Thursday, December 06, 2007

Non Compete Agreements- not such a good idea


Bijan Sabet, a general partner with Spark Capital, recently blogged about his belief that non-compete clauses for employee's is a bad idea. One key excerpt:
Can you imagine if employees agreed to a non-compete clause in California? Consider how many new companies would not have been created. How much value would be lost? It would be substantial.
Fred Wilson over at Union Square Ventures disagrees in this blog post. His premise is you should have non-compete clauses in employee contracts, but who a competitor is should be tightly defined. I would say 'good luck with that'.

I have some personal experience with this that has me coming down on the side of Mr. Sabet over Mr. Wilson.

In the mid-90's I was hired by a major Hollywood studio to work as the VP of technology for their interactive media branch in Palo Alto. Within 2 months of being hired, a large New York media company bought this studio and they decided to shut down the Palo Alto facility (gotta squeeze out those expenses to make that leverage buyout work ya know).

**TASK MATERIAL:**
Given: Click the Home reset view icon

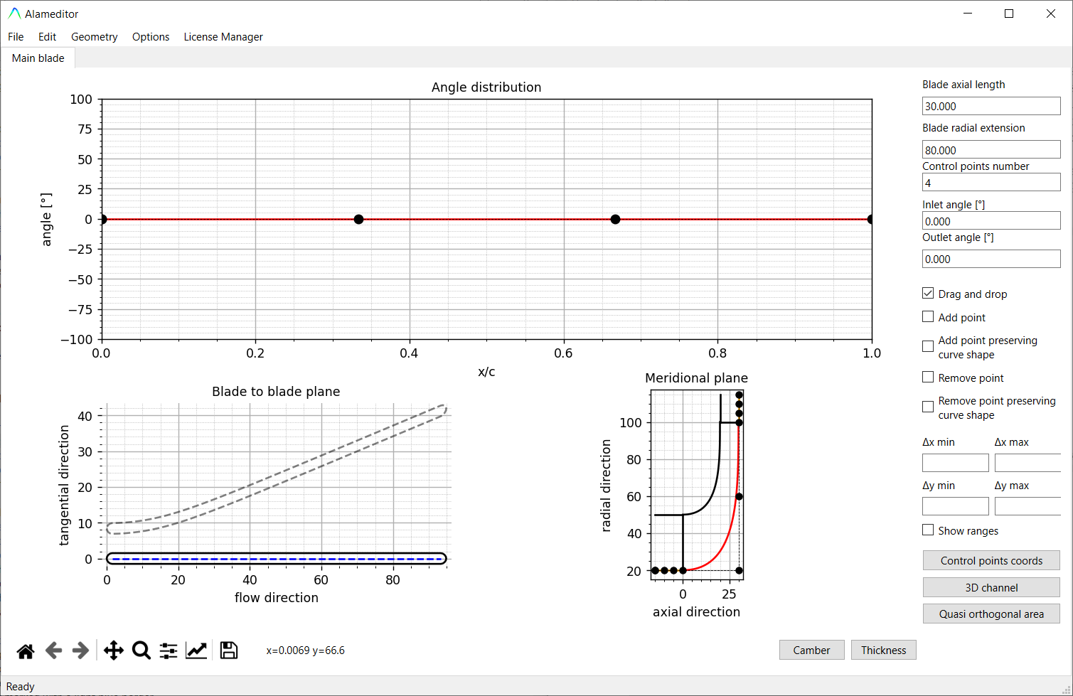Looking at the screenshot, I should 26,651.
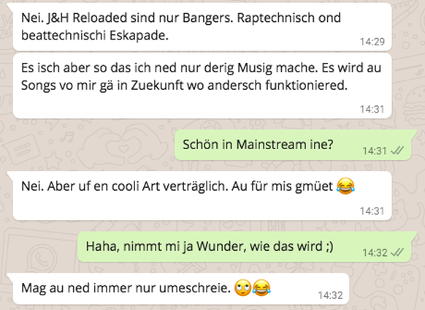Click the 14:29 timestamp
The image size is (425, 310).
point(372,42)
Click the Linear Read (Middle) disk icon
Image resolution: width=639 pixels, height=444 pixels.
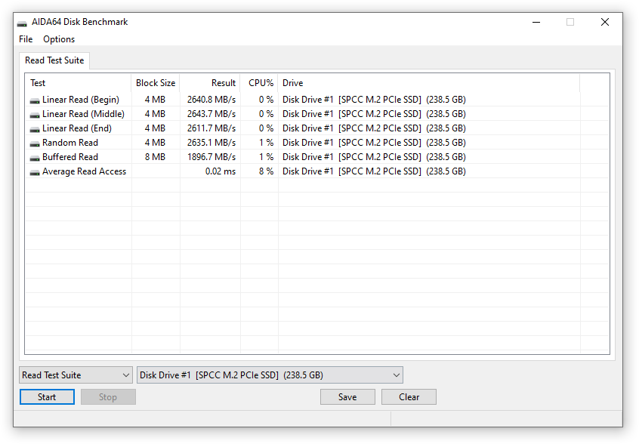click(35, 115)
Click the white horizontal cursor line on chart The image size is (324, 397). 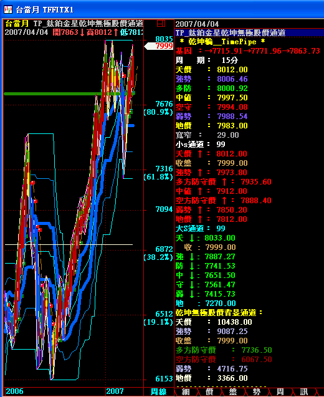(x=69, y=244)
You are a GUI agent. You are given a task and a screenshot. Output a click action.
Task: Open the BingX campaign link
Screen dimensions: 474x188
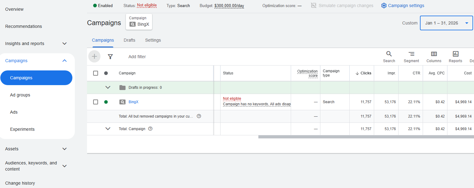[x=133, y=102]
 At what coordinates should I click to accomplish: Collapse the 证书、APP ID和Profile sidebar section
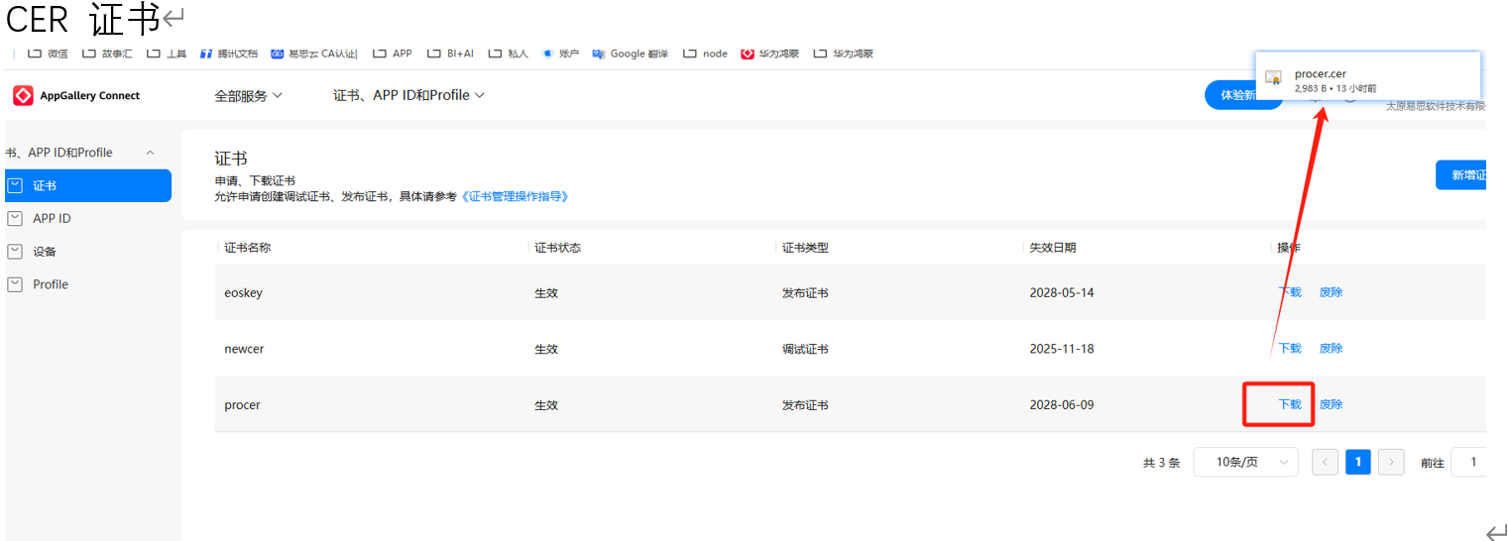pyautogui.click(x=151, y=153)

**STATED GOAL A:** Rewrite the listing from the line containing "At what coordinates" through the end of the listing, substituting "panel" for "sidebar" and changing nothing else. Omit the pictures from your answer.
**STATED GOAL B:** Continue the blog post on non-compete agreements from the point at which it ends.

**EXERCISE OUTPUT A:**
 At what coordinates should I click to accomplish: Collapse the 证书、APP ID和Profile panel section
pyautogui.click(x=151, y=153)

**EXERCISE OUTPUT B:**
The NY company moved the executives to various positions within the company. It wasn't the best fit. Since we'd been hired to do a job that was technology based (largely around creating online media and interactive TV) and this NY company didn't really buy the premise, it was a mismatch to have us there. They gave us the option of taking jobs within the company or, as Fred says 'sitting on the beach', but not working for anyone else in our areas of expertise.

This, for a technology person, is death.

In my case, the employment contract was for 2 years. Since it was clearly defined (my 'area of expertise', i.e. use of technology in media) this meant that I would effectively be paid very well to lose my expertise in an industry that was going at warp speed just as the internet was forming (circa 1994/95).

Ack. Lousy situation. The NY company wouldn't budge on it either. I had to move to NYC and take a job with peers who went, daily, out for 'coffee and a lap dance' at 3pm to the strip joint 2 blocks down (this is not an exaggeration), or retire from working on things I'd been passionate about for close to 10 years just long enough to become hopelessly outdated and useless in my chosen profession.

What I ended up doing was putting together a plan that leveraged the internet in ways they hadn't thought of. I exploited the excel bug of the time: "if we can get 2% of the population to sign up, it's worth BILLIONS". Like everyone else at the time, they bought it and funded me for the remainder of my contract.

I was lucky. I managed to talk them into acting as a VC for an internet startup. I even got the Hollywood studio to back it so they promoted me to SVP, gave me an office in Hollywood and let me set up my operation wherever I wanted (I, of course, set it up in Boulder with offices across from the Walnut Brewery and only had to deal with the Hollywood guys during every other week trips out to CA for 'facetime' with the execs).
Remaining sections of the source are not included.